* _PROBLEM DESCRIPTION_
Give the listing from its first line through the line containing "(x=322, y=272)", both included, as a Markdown table with columns Row and Line, skipping blank lines and leaving out the pictures.

* _INPUT ROWS_
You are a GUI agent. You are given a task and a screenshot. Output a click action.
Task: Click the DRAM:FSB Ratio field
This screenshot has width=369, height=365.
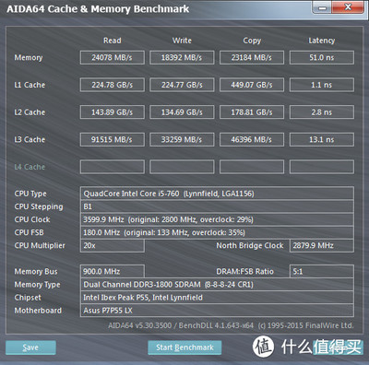(x=322, y=272)
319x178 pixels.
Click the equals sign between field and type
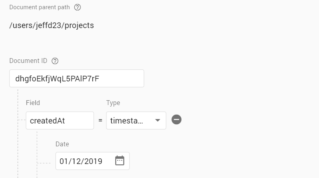100,120
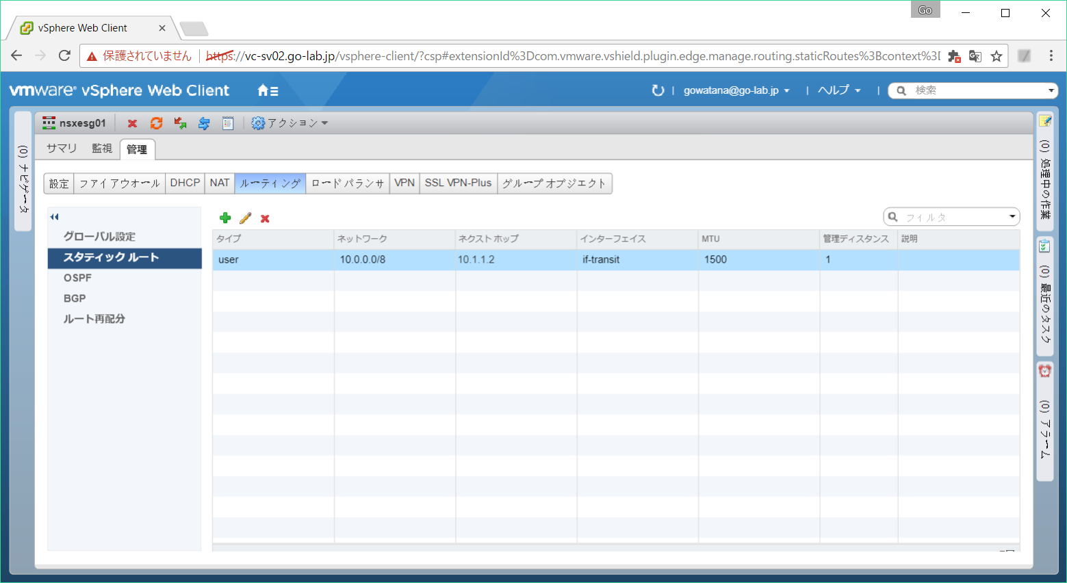This screenshot has width=1067, height=583.
Task: Click the vSphere home menu icon
Action: click(267, 90)
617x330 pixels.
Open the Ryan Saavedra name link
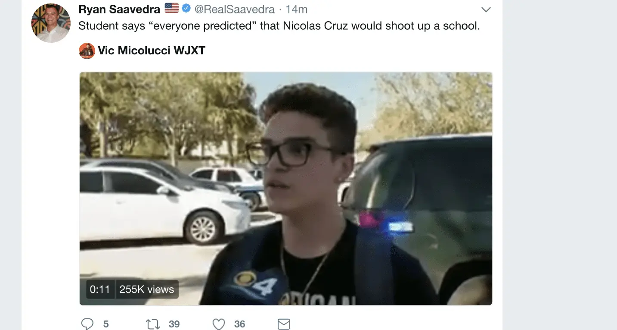[x=119, y=9]
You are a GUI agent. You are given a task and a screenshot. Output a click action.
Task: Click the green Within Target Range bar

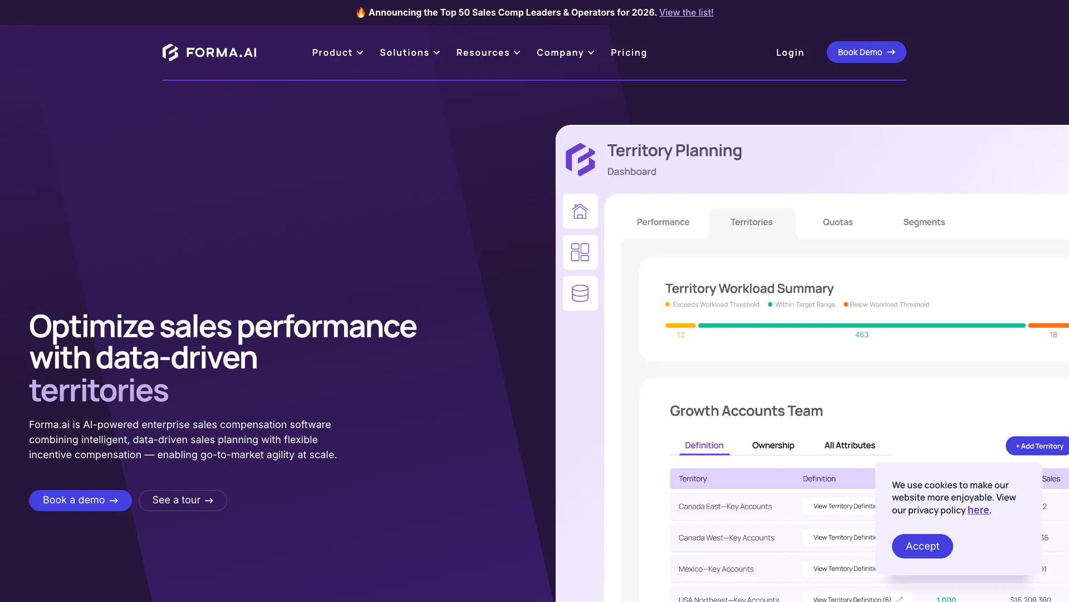861,326
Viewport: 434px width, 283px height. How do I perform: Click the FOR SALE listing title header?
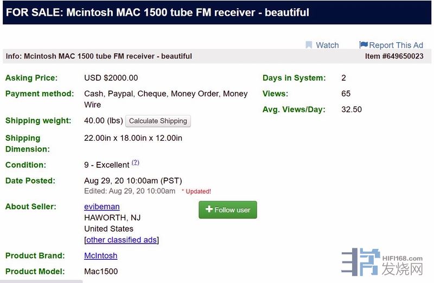157,12
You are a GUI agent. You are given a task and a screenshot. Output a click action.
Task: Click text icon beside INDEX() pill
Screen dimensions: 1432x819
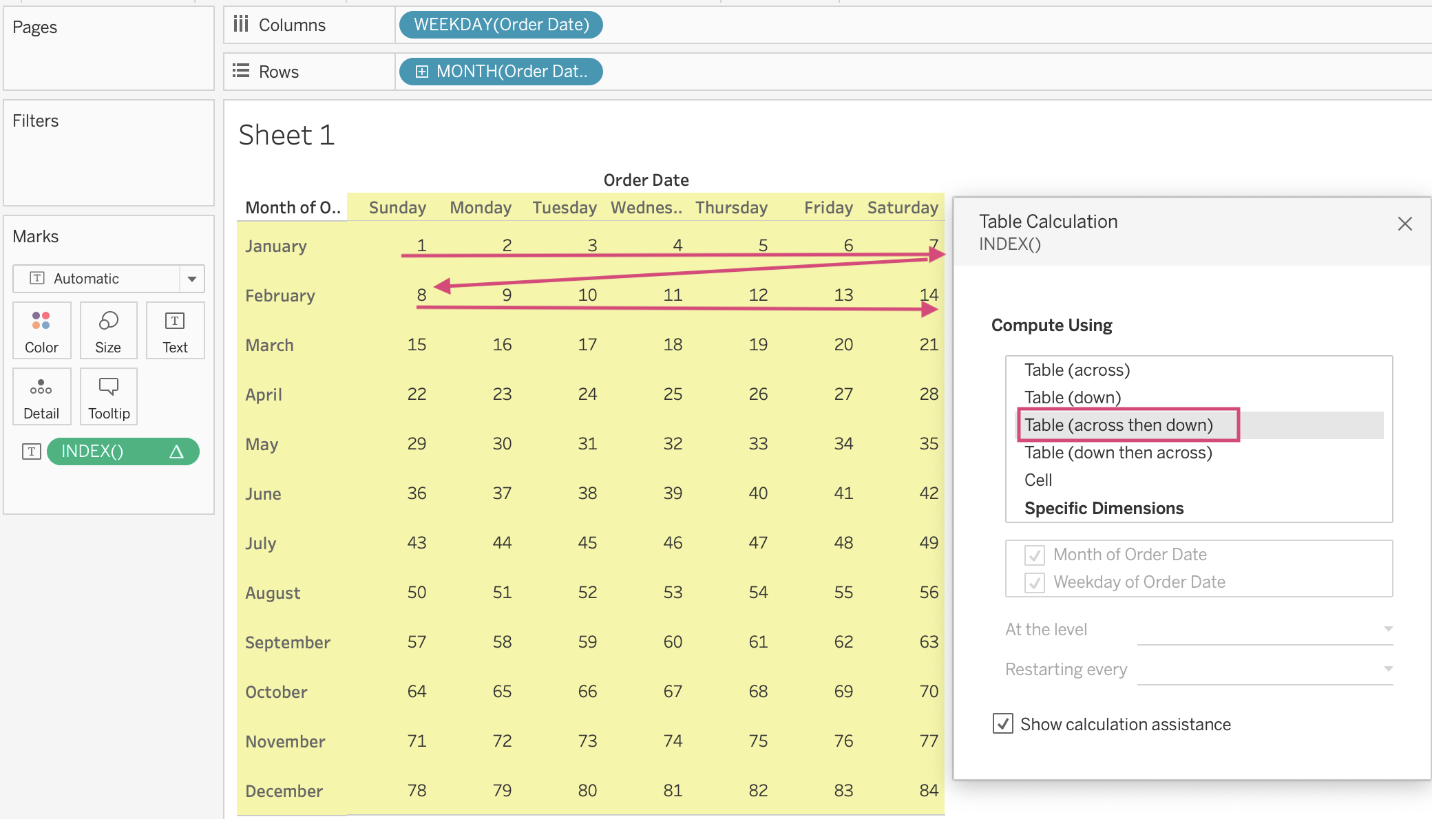32,451
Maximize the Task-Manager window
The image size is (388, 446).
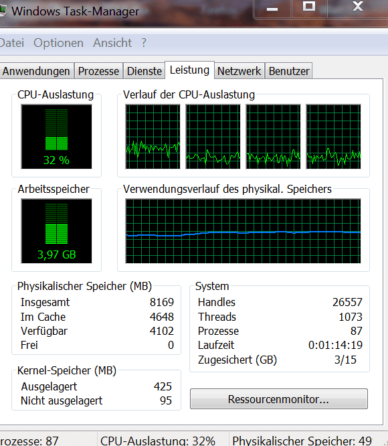[309, 8]
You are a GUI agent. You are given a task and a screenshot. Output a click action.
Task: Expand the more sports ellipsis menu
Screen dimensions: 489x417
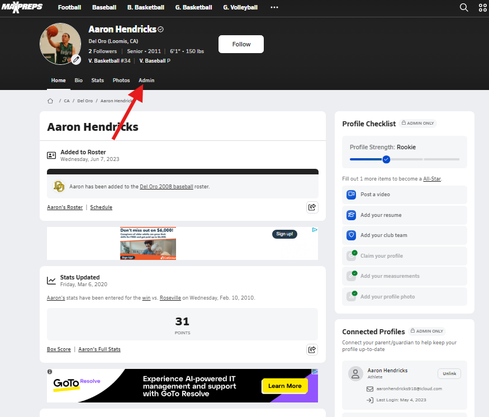click(274, 7)
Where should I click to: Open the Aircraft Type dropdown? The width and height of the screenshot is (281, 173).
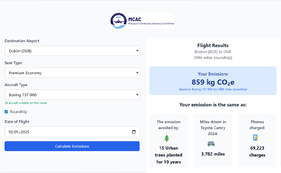pyautogui.click(x=72, y=95)
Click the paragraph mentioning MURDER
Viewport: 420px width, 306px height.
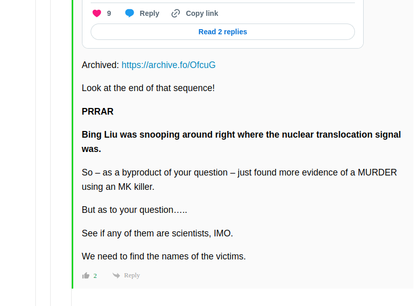point(239,180)
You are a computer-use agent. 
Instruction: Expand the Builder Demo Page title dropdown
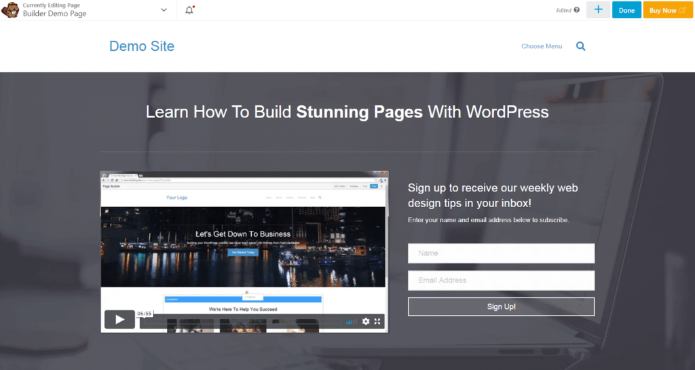(x=164, y=10)
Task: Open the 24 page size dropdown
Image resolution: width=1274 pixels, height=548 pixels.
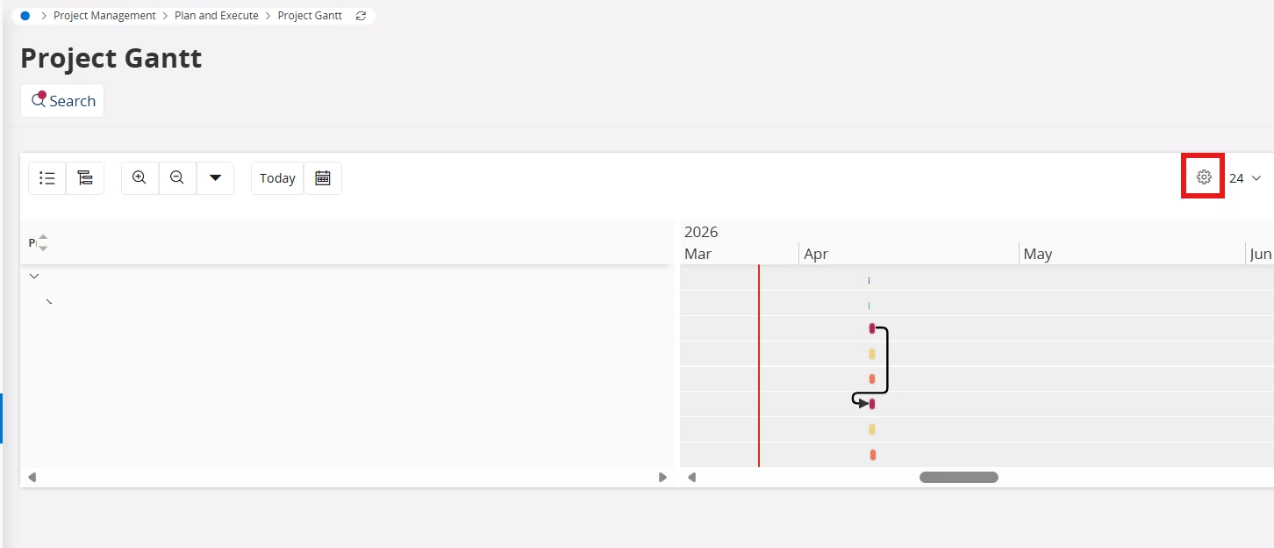Action: (1245, 178)
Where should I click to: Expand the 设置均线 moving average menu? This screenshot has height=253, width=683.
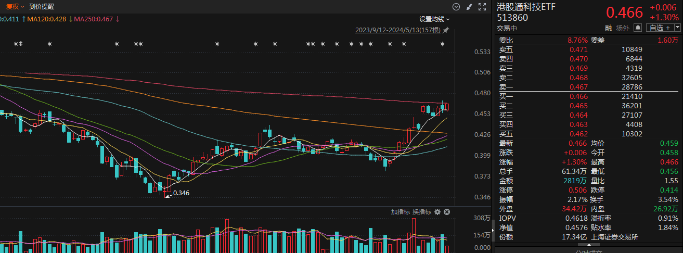pos(434,19)
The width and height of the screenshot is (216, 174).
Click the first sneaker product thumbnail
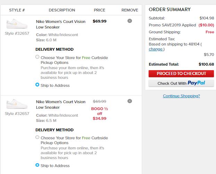(17, 24)
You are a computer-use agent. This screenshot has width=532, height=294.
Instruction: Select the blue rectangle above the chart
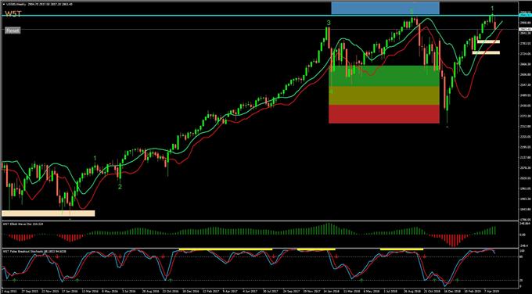tap(385, 8)
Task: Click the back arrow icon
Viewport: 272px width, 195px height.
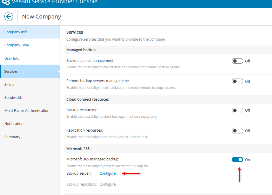Action: point(9,17)
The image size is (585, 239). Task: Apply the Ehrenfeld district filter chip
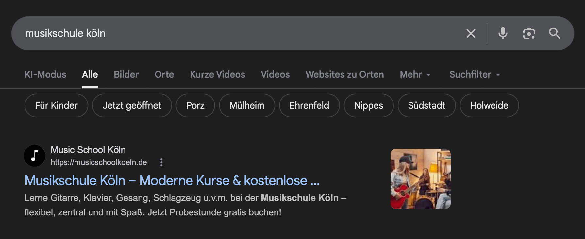coord(309,105)
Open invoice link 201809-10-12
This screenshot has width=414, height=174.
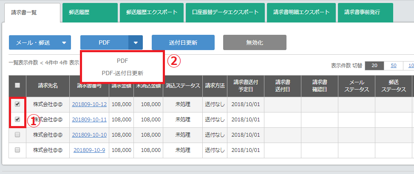point(89,104)
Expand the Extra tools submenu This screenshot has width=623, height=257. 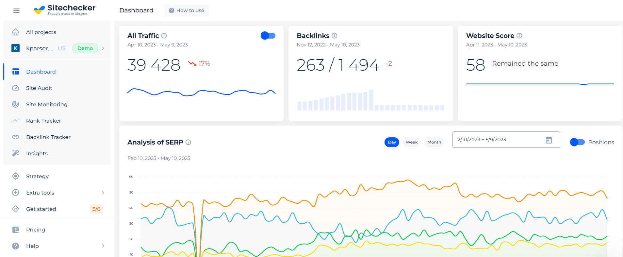(103, 193)
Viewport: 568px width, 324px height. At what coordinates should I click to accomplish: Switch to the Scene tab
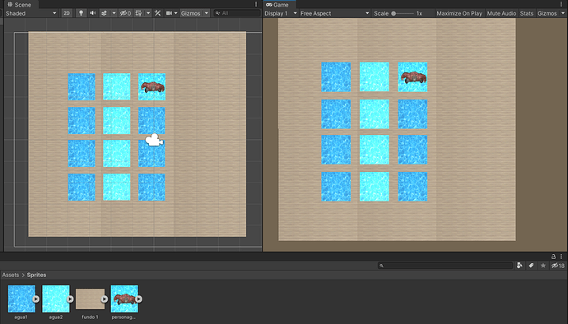20,4
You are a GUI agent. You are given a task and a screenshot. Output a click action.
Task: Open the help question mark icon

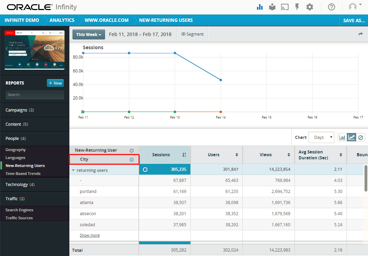[x=331, y=7]
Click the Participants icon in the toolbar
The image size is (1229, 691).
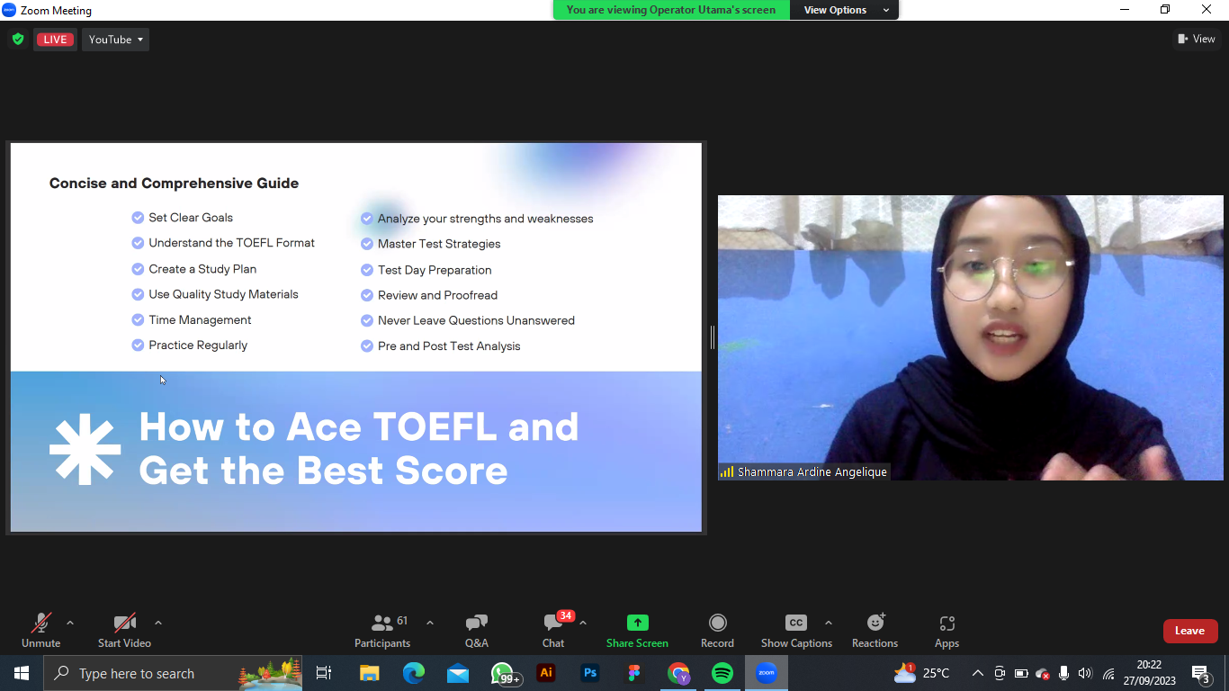(382, 624)
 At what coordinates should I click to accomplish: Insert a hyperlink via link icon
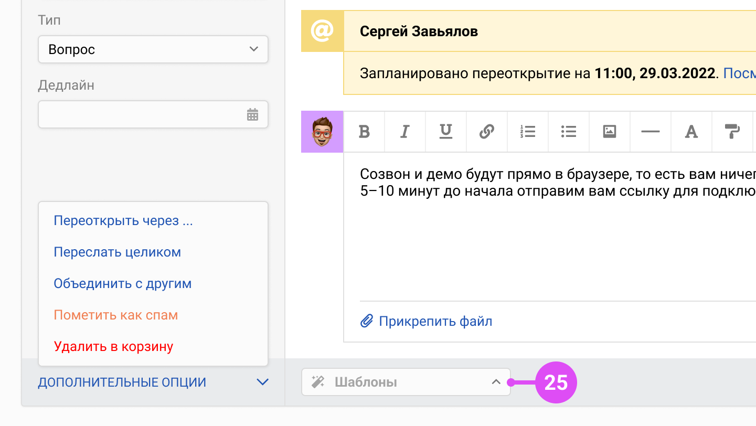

* _REPLY_
| Row | Line |
|---|---|
| 1 | You are a GUI agent. You are given a task and a screenshot. Output a click action. |
| 2 | Task: Click the DRAM:FSB Ratio field |
| 3 | This screenshot has width=369, height=365. |
| 4 | (x=322, y=272) |